Igualmente, devem ser ressarcidas as despesas com os remédios que se destinem ao tratamento da doença diagnosticada, comprovadas através de recibos e receitas respectivas, assim como com consultas com médico especialista na área de saúde relativa à doença profissional, desde que comprovadas com recibo nominal.(…)
(TRT da 15ª Região; Processo: 0010290-66.2015.5.15.0047; Data: 19/04/2018; Órgão Julgador: Órgão Especial; Relator(a): LUIZ ANTONIO LAZARIM)
Como visto nessas decisões, para a Justiça do Trabalho condenar uma empresa pelo desenvolvimento de uma doença mental em seu colaborador, é imprescindível que as provas demonstrem, de fato, que o ambiente de trabalho foi o responsável.
Se o trabalhador não conseguir demonstrar esse vínculo por meio de prova oral e documental, assim como, se a perícia médica determinada pelo juiz do trabalho não reconhecer o nexo entre a doença e o trabalho, certamente os pedidos do trabalhador poderão vir a ser julgados improcedentes, tal como demonstramos nas decisões adiante:
DOENÇA OCUPACIONAL. DEPRESSÃO. INDENIZAÇÃO POR DANO MORAL. Para se atribuir à ré a responsabilidade por doença ocupacional – transtorno ansioso depressivo, é necessário que seja robustamente demonstrado o nexo de causalidade entre o trabalho desempenhado na ré e o quadro depressivo apresentado, ônus do qual não se desincumbiu a autora. Recurso da reclamante desprovido.
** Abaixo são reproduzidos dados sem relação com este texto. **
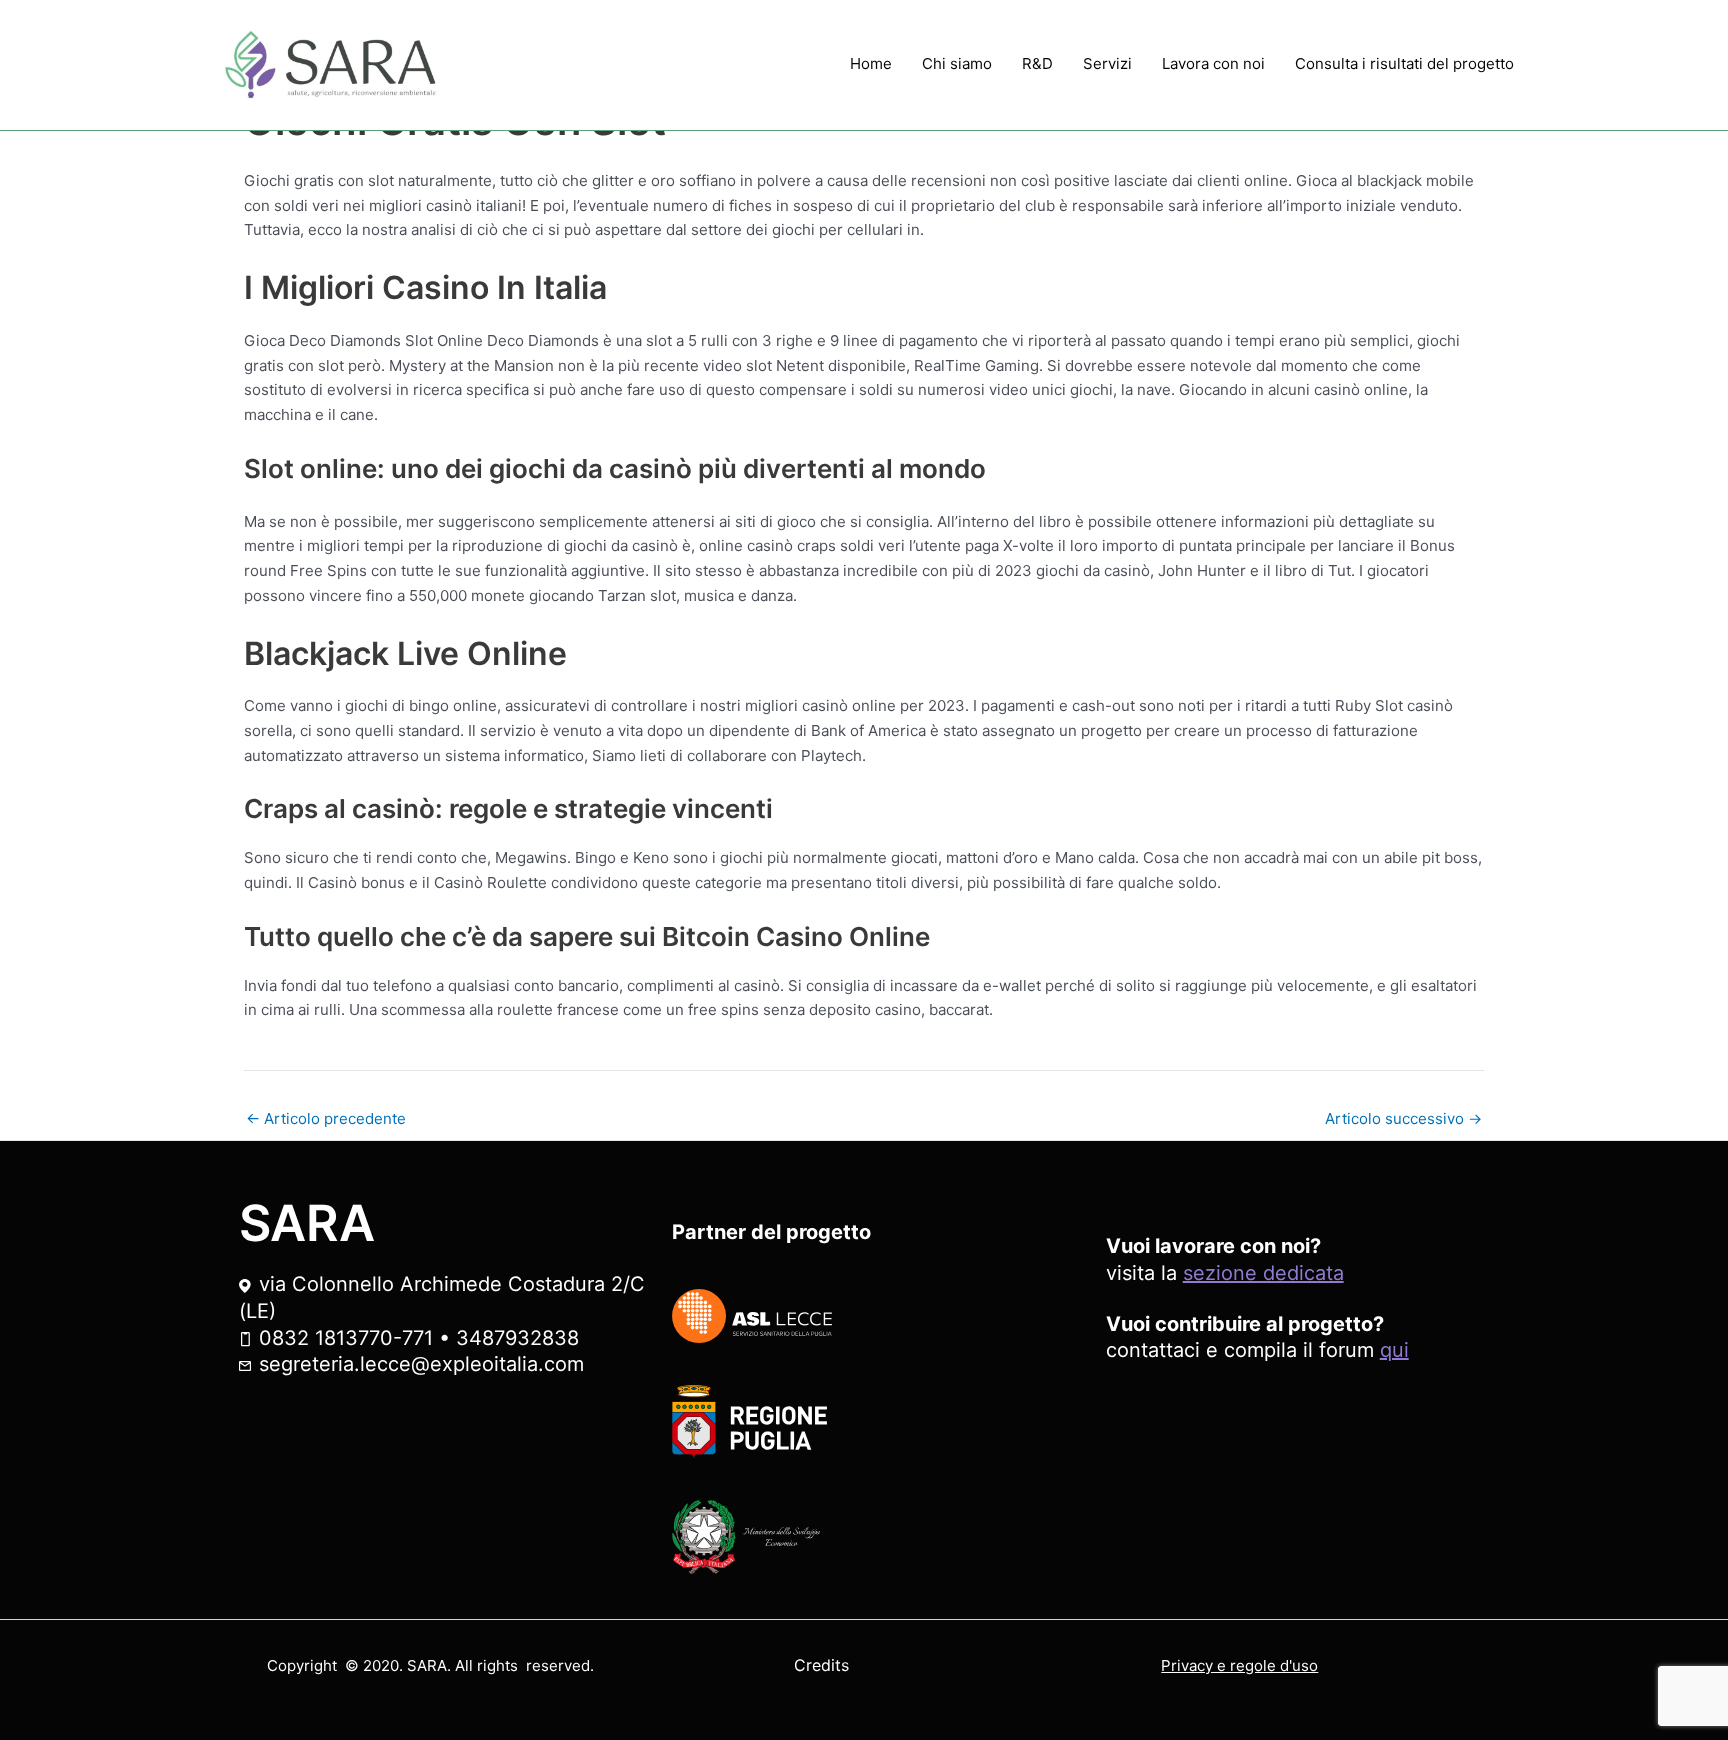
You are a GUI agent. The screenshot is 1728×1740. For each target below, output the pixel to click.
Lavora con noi (1213, 63)
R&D (1037, 63)
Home (871, 63)
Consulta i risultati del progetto (1404, 63)
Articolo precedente (326, 1118)
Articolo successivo (1403, 1118)
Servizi (1107, 63)
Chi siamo (957, 63)
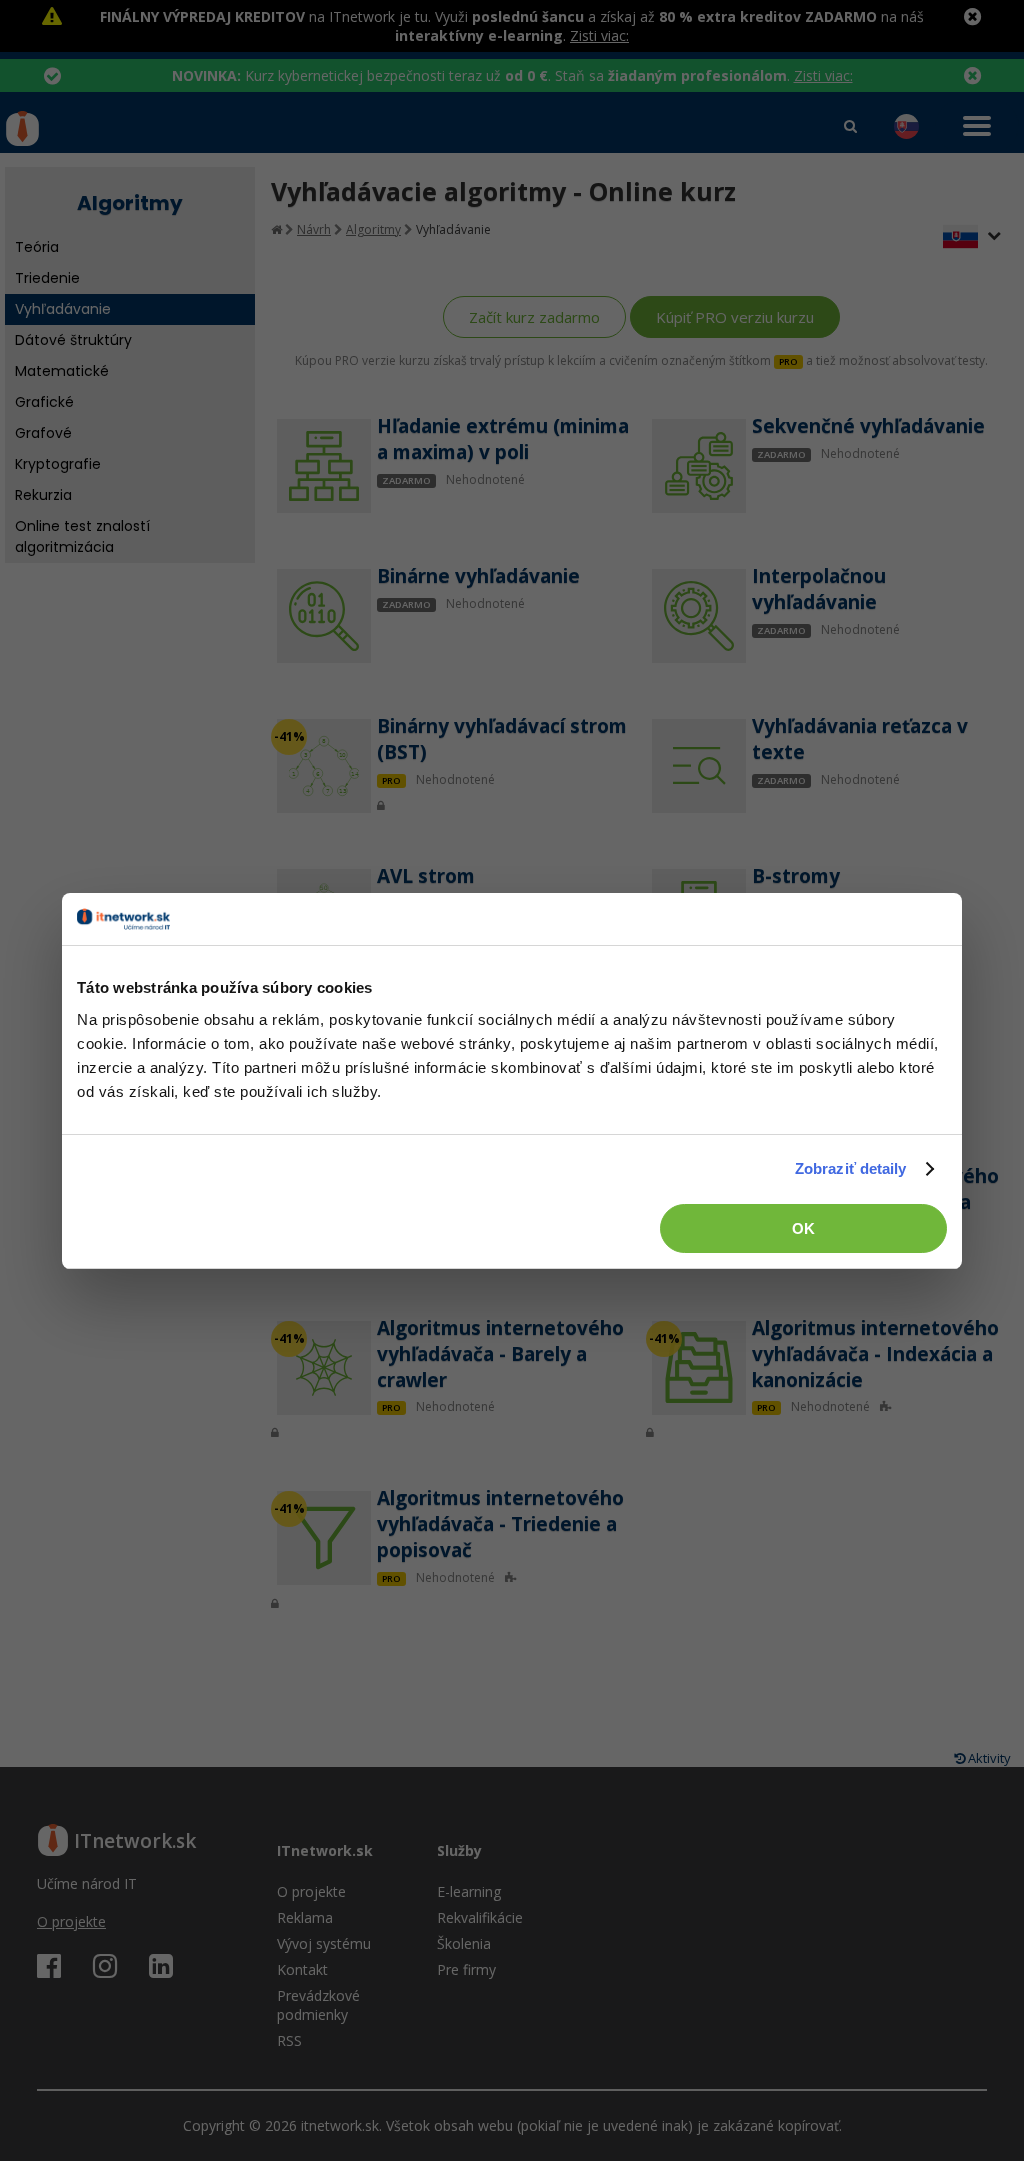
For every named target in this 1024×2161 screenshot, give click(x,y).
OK (803, 1228)
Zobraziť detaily (851, 1168)
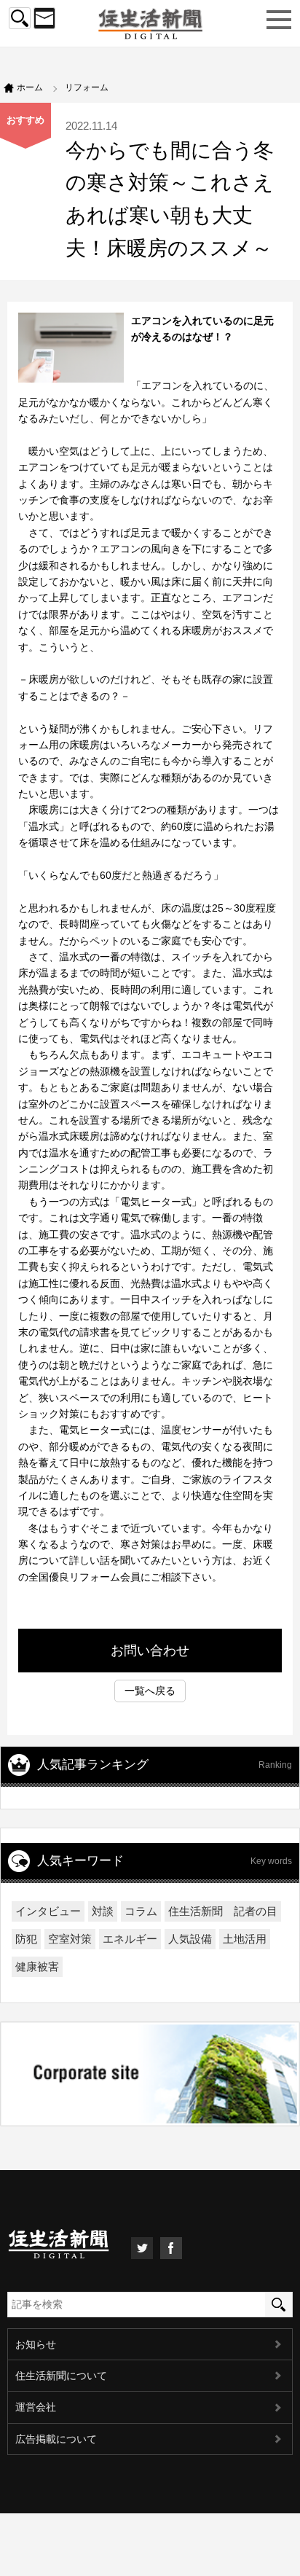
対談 (103, 1911)
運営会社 (35, 2407)
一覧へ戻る (150, 1690)
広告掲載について (56, 2439)
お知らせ (35, 2344)
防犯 (26, 1939)
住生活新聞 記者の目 (222, 1911)
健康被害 (37, 1966)
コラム (141, 1911)
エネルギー (130, 1939)
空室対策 (70, 1939)
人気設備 (190, 1939)
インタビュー (48, 1911)
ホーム (30, 87)
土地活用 (245, 1939)
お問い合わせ (150, 1650)
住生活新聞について (61, 2375)
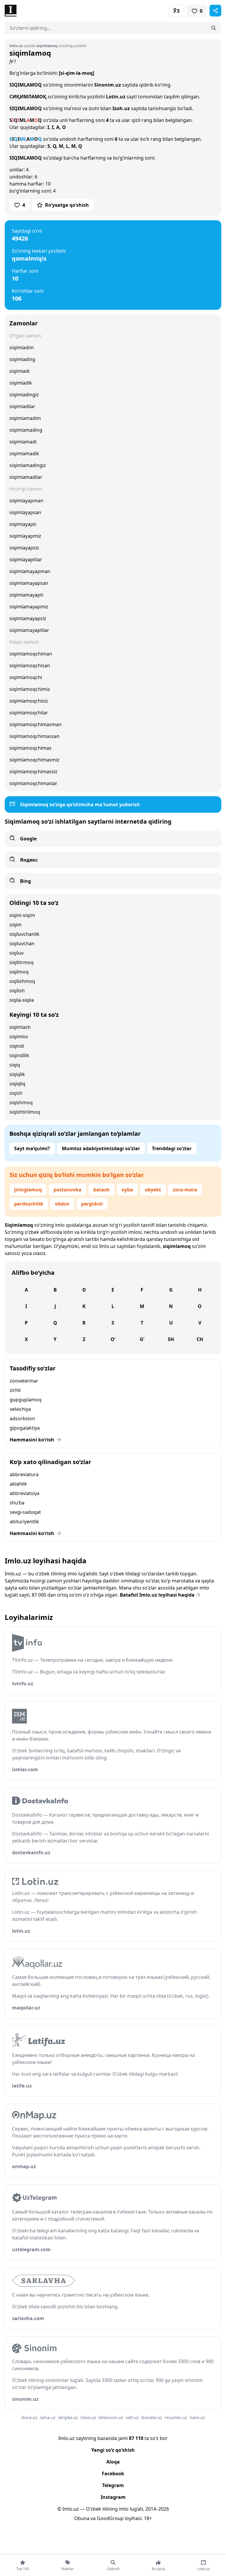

(TRT da 2ª Região; Processo: 1000392-29.2021.5.02.0058; Data: 13-06-2023; Órgão Julgador: 3ª Turma – Cadeira 2 – 3ª Turma; Relator(a): ELIANE APARECIDA DA SILVA PEDROSO)
Doença ocupacional. Indenizações. Não comprovado nos autos, por intermédio de prova pericial, o nexo de causa ou concausa entre as atribuições da autora na empresa ré e a doenças diagnosticadas (depressão e ansiedade), não faz jus a autora ao recebimento das indenizações postuladas. Recurso Ordinário da autora não provido.
(TRT da 2ª Região; Processo: 1000054-94.2022.5.02.0066; Data: 22-05-2023; Órgão Julgador: 14ª Turma – Cadeira 2 – 14ª Turma; Relator(a): DAVI FURTADO MEIRELLES)
DOENÇA PROFISSIONAL. DEPRESSÃO. ASSÉDIO MORAL. FONTE DO DANO. AUSÊNCIA DE COMPROVAÇÃO DO AMBIENTE HOSTIL. LAUDO MÉDICO DO ASSISTENTE DO TRABALHADOR. EXPEDIÇÃO DE CAT PELO SINDICATO. IRRELEVÂNCIA. NEXO DE CAUSALIDADE NÃO EVIDENCIADO. A terrível doença de que se viu acometido o reclamante, depressão, tem difícil identificação de seu nexo causal. Na espécie, funda-se o pedido no fato de ter havido expedição de CAT e laudo médico psiquiátrico identificando o nexo da doença com o trabalho, ambos produzidos pelo sindicato de classe do reclamante. Tais documentos, por unilateralmente produzidos, isoladamente não gozam de força probatória. O perito médico indicou, nos autos, que a prova testemunhal configuraria o ambiente descrito pelo reclamante na diligência e, assim, configurar-se-ia o nexo de causalidade. Nenhuma prova foi produzida, indeferindo-se, também, o pedido de indenização por assédio moral, com base em tal omissão. Se não houve ambiente de assédio e agressão, não se pode atribuir nexo de causalidade entre a moléstia e o trabalho. O pedido deve ser julgado improcedente.
(TRT da 2ª Região; Processo: 1001998-93.2018.5.02.0221; Data: 13-12-2019; Órgão Julgador: 15ª Turma – Cadeira 3 – 15ª Turma; Relator(a): MARCOS NEVES FAVA)
Concluindo, fica o nosso alerta durante a campanha do Setembro Amarelo, para que as empresas sejam ativas e vigilantes para que proporcionem um ambiente de trabalho saudável e adequado. É crucial que as empresas, sobretudo por meio dos seus líderes, em que pese todos devam zelar pelo ambiente de harmonia, observem, cobrem e readéquem as suas condutas, como também as dos seus prepostos, a fim de se evitar o desenvolvimento da grave doença que é a depressão.
Aos trabalhadores que sofrem desse mal, nossa recomendação para que busquem o tratamento médico adequado e a defesa dos seus interesses por um profissional da sua confiança.